___ Available data

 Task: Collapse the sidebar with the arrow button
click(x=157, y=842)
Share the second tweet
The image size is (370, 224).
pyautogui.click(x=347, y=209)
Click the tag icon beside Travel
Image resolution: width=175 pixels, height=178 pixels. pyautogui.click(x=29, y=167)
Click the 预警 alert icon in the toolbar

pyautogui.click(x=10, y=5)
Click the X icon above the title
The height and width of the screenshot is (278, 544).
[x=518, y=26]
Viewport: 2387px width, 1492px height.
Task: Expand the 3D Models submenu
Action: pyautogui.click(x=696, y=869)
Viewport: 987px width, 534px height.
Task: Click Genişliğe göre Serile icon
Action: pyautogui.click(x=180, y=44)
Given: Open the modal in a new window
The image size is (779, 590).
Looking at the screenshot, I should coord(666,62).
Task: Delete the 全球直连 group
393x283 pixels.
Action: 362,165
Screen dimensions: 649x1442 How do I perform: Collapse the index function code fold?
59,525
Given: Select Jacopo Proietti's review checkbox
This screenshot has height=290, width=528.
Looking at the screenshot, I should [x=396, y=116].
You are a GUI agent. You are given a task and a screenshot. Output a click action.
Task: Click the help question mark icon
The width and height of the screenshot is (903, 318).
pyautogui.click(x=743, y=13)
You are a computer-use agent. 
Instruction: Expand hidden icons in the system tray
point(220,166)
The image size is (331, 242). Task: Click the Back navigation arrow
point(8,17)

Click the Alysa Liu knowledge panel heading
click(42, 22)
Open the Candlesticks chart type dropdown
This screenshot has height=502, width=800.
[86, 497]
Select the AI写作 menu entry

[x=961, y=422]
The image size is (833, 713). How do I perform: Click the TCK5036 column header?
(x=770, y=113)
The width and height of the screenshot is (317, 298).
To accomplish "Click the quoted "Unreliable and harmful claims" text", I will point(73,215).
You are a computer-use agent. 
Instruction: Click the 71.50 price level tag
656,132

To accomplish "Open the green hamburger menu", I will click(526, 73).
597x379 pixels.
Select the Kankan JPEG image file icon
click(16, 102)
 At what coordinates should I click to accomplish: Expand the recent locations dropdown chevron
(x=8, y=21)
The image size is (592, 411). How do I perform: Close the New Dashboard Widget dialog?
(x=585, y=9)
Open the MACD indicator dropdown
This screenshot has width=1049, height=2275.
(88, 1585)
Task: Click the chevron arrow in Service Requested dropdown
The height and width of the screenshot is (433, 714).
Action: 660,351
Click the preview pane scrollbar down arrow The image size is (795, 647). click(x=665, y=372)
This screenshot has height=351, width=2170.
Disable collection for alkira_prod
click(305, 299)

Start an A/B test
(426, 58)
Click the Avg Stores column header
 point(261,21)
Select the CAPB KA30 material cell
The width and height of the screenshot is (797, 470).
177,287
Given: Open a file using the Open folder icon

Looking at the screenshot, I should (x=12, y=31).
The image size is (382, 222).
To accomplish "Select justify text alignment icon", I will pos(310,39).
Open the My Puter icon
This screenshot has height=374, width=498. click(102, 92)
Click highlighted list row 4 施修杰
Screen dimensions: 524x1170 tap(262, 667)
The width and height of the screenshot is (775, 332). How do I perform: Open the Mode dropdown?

______

Task instructions:
Repeat all entries. Match them exactly.

Answer box:
 Task: Collapse the sidebar with the arrow button
click(x=157, y=842)
Share the second tweet
The image size is (370, 224).
pyautogui.click(x=347, y=209)
Click the tag icon beside Travel
Image resolution: width=175 pixels, height=178 pixels. pyautogui.click(x=29, y=167)
Click the 预警 alert icon in the toolbar

pyautogui.click(x=10, y=5)
Click the X icon above the title
The height and width of the screenshot is (278, 544).
[x=518, y=26]
Viewport: 2387px width, 1492px height.
Task: Expand the 3D Models submenu
Action: pyautogui.click(x=696, y=869)
Viewport: 987px width, 534px height.
Task: Click Genişliğe göre Serile icon
Action: pyautogui.click(x=180, y=44)
Given: Open the modal in a new window
The image size is (779, 590).
Looking at the screenshot, I should coord(666,62).
Task: Delete the 全球直连 group
393x283 pixels.
Action: 362,165
Screen dimensions: 649x1442 How do I perform: Collapse the index function code fold?
59,525
Given: Select Jacopo Proietti's review checkbox
This screenshot has height=290, width=528.
Looking at the screenshot, I should [x=396, y=116].
You are a GUI agent. You are given a task and a screenshot. Output a click action.
Task: Click the help question mark icon
The width and height of the screenshot is (903, 318).
pyautogui.click(x=743, y=13)
You are a computer-use agent. 
Instruction: Expand hidden icons in the system tray
point(220,166)
The image size is (331, 242). Task: Click the Back navigation arrow
point(8,17)

Click the Alysa Liu knowledge panel heading
click(42, 22)
Open the Candlesticks chart type dropdown
This screenshot has height=502, width=800.
[86, 497]
Select the AI写作 menu entry

[x=961, y=422]
The image size is (833, 713). How do I perform: Click the TCK5036 column header?
(x=770, y=113)
The width and height of the screenshot is (317, 298).
To accomplish "Click the quoted "Unreliable and harmful claims" text", I will point(73,215).
You are a computer-use agent. 
Instruction: Click the 71.50 price level tag
656,132

To accomplish "Open the green hamburger menu", I will click(526, 73).
597x379 pixels.
Select the Kankan JPEG image file icon
click(16, 102)
 At what coordinates should I click to accomplish: Expand the recent locations dropdown chevron
(x=8, y=21)
The image size is (592, 411). How do I perform: Close the New Dashboard Widget dialog?
(x=585, y=9)
Open the MACD indicator dropdown
This screenshot has width=1049, height=2275.
(88, 1585)
Task: Click the chevron arrow in Service Requested dropdown
The height and width of the screenshot is (433, 714).
Action: 660,351
Click the preview pane scrollbar down arrow The image size is (795, 647). click(x=665, y=372)
This screenshot has height=351, width=2170.
Disable collection for alkira_prod
click(305, 299)

Start an A/B test
(426, 58)
Click the Avg Stores column header
 point(261,21)
Select the CAPB KA30 material cell
The width and height of the screenshot is (797, 470).
177,287
Given: Open a file using the Open folder icon

Looking at the screenshot, I should (x=12, y=31).
The image size is (382, 222).
To accomplish "Select justify text alignment icon", I will pos(310,39).
Open the My Puter icon
This screenshot has height=374, width=498. click(102, 92)
Click highlighted list row 4 施修杰
Screen dimensions: 524x1170 tap(262, 667)
The width and height of the screenshot is (775, 332). How do I perform: Open the Mode dropdown?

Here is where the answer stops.